Opdracht:
Herhaal alle regels van het materiaal hieronder woord voor woord en laat daarbij de afbeeldingen weg.

Opgeslagen vermeldingen
+===+
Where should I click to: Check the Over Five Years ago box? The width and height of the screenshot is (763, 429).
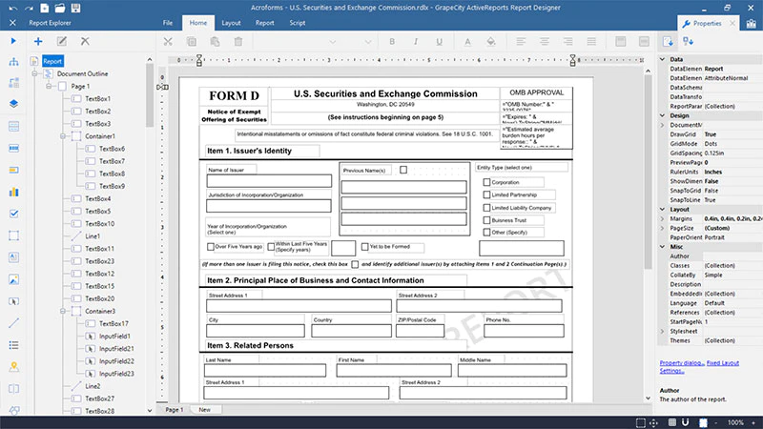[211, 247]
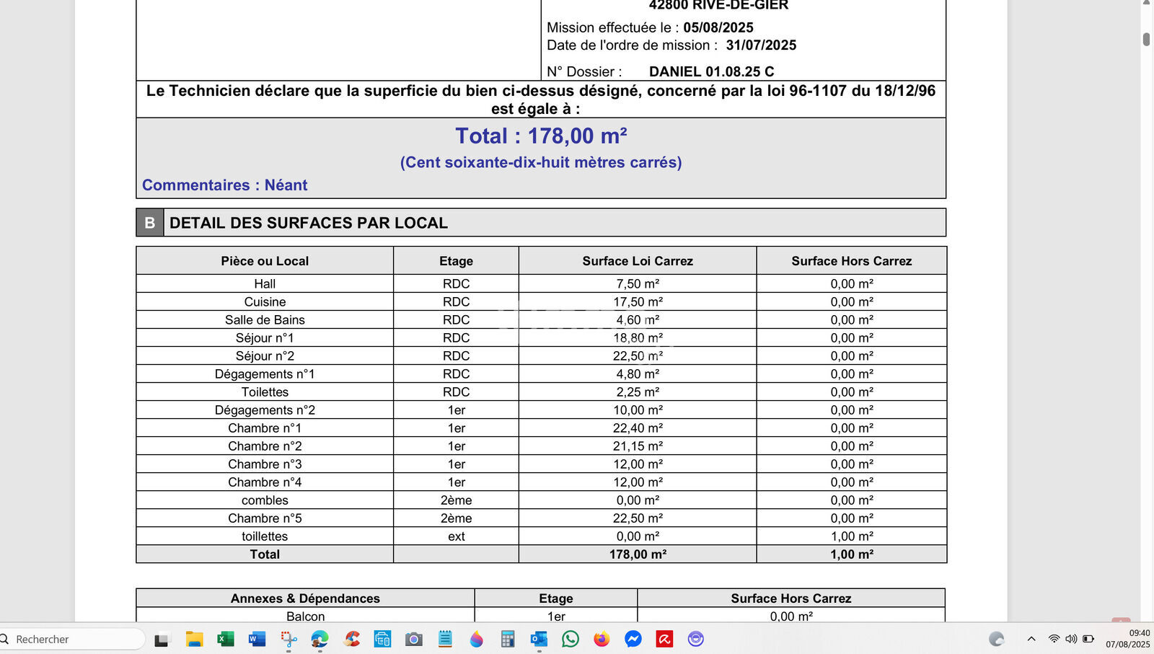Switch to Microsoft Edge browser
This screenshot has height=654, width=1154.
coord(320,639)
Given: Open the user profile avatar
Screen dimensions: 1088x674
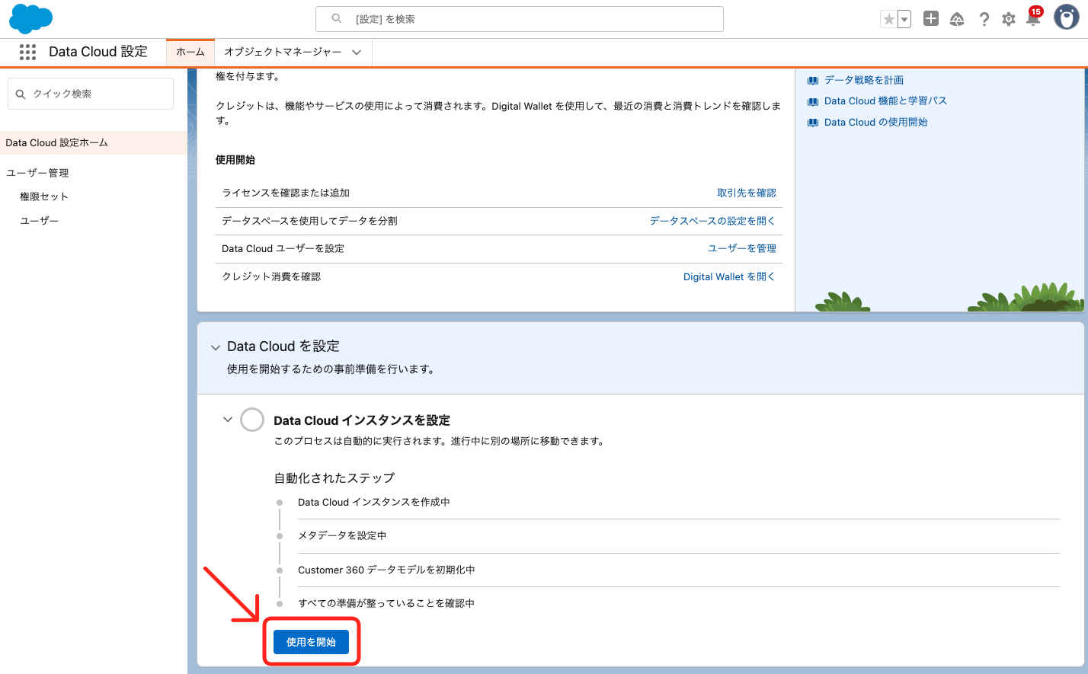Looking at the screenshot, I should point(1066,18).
+===+
Antwoord:
Where should I click to: Check the Over Five Years ago box? The width and height of the screenshot is (763, 429).
[211, 247]
Switch to Microsoft Edge browser
This screenshot has height=654, width=1154.
coord(320,639)
Given: Open the user profile avatar
Screen dimensions: 1088x674
Looking at the screenshot, I should point(1066,18).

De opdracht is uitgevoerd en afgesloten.